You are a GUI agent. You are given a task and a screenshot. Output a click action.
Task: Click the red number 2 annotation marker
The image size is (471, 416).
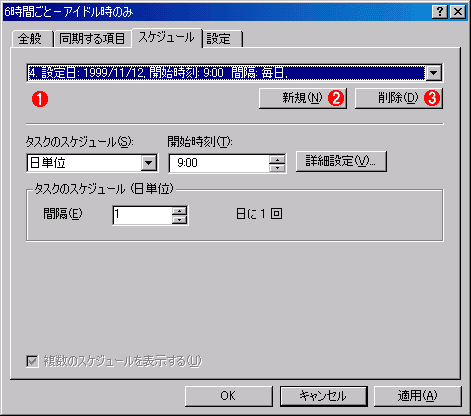click(x=336, y=98)
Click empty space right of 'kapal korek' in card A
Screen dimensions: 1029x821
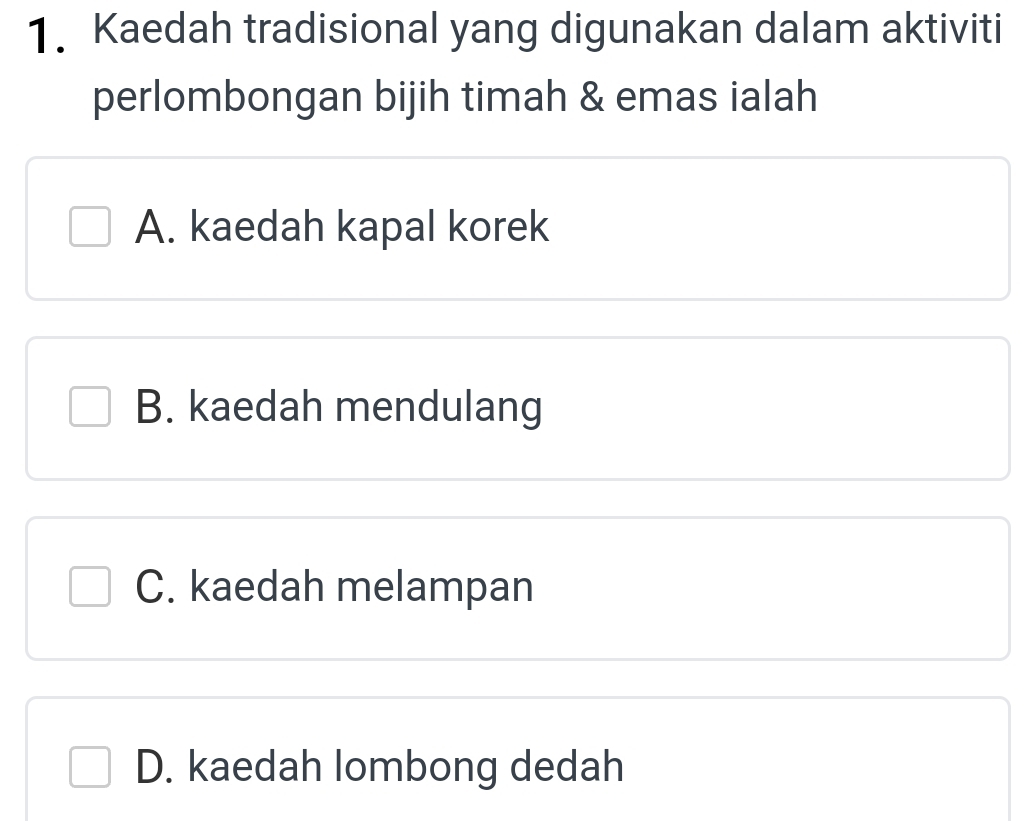point(780,228)
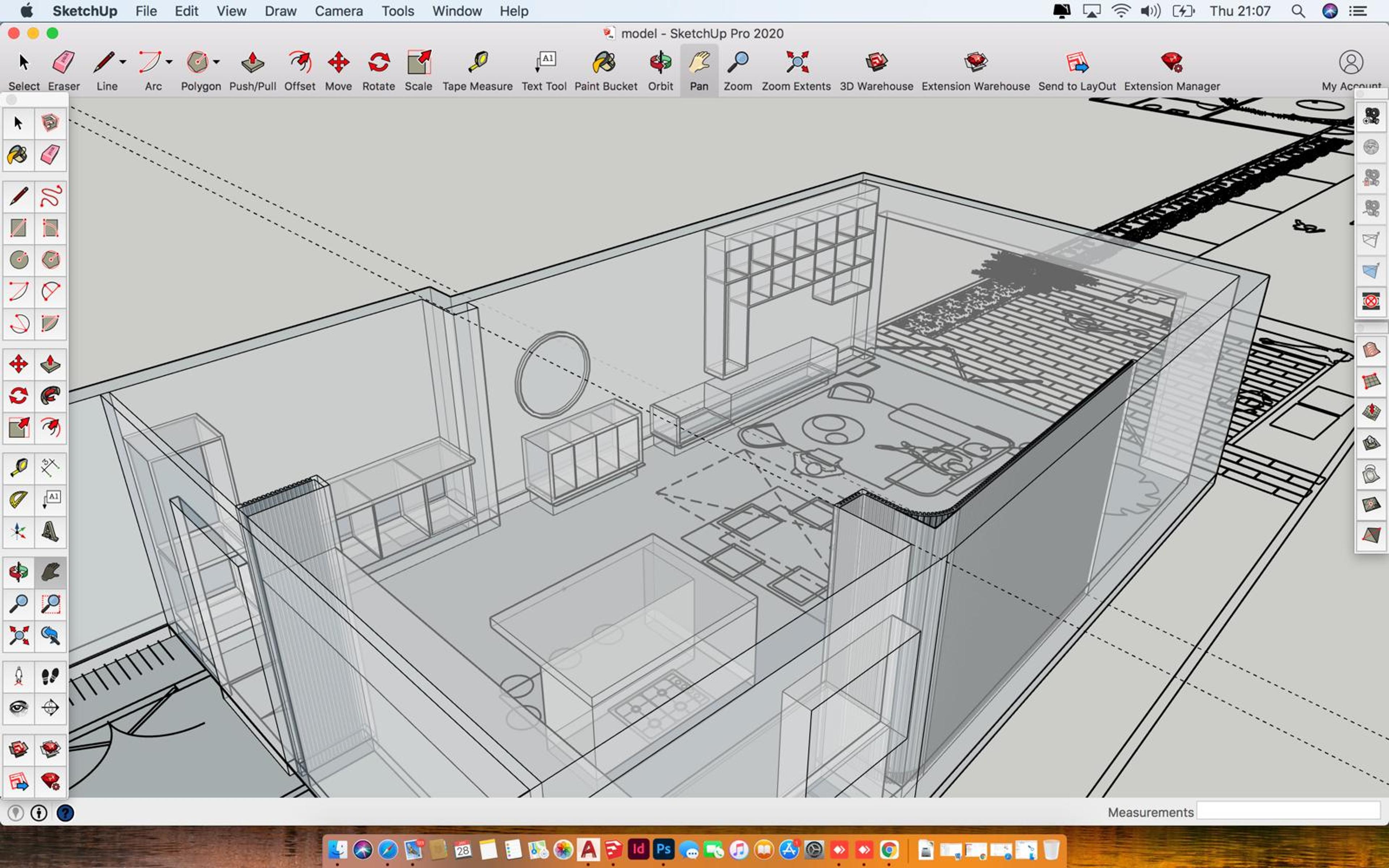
****
◆ **ASSIGNMENT**
A verbatim printout of the entries above is expected, free of pictures.

◆ **THE COMPLETED TASK**
You are a GUI agent. You are given a task and a screenshot. Output a click action.
Task: Click the red number 2 annotation marker
The image size is (471, 416).
click(x=336, y=98)
Click empty space right of 'kapal korek' in card A
Screen dimensions: 1029x821
point(780,228)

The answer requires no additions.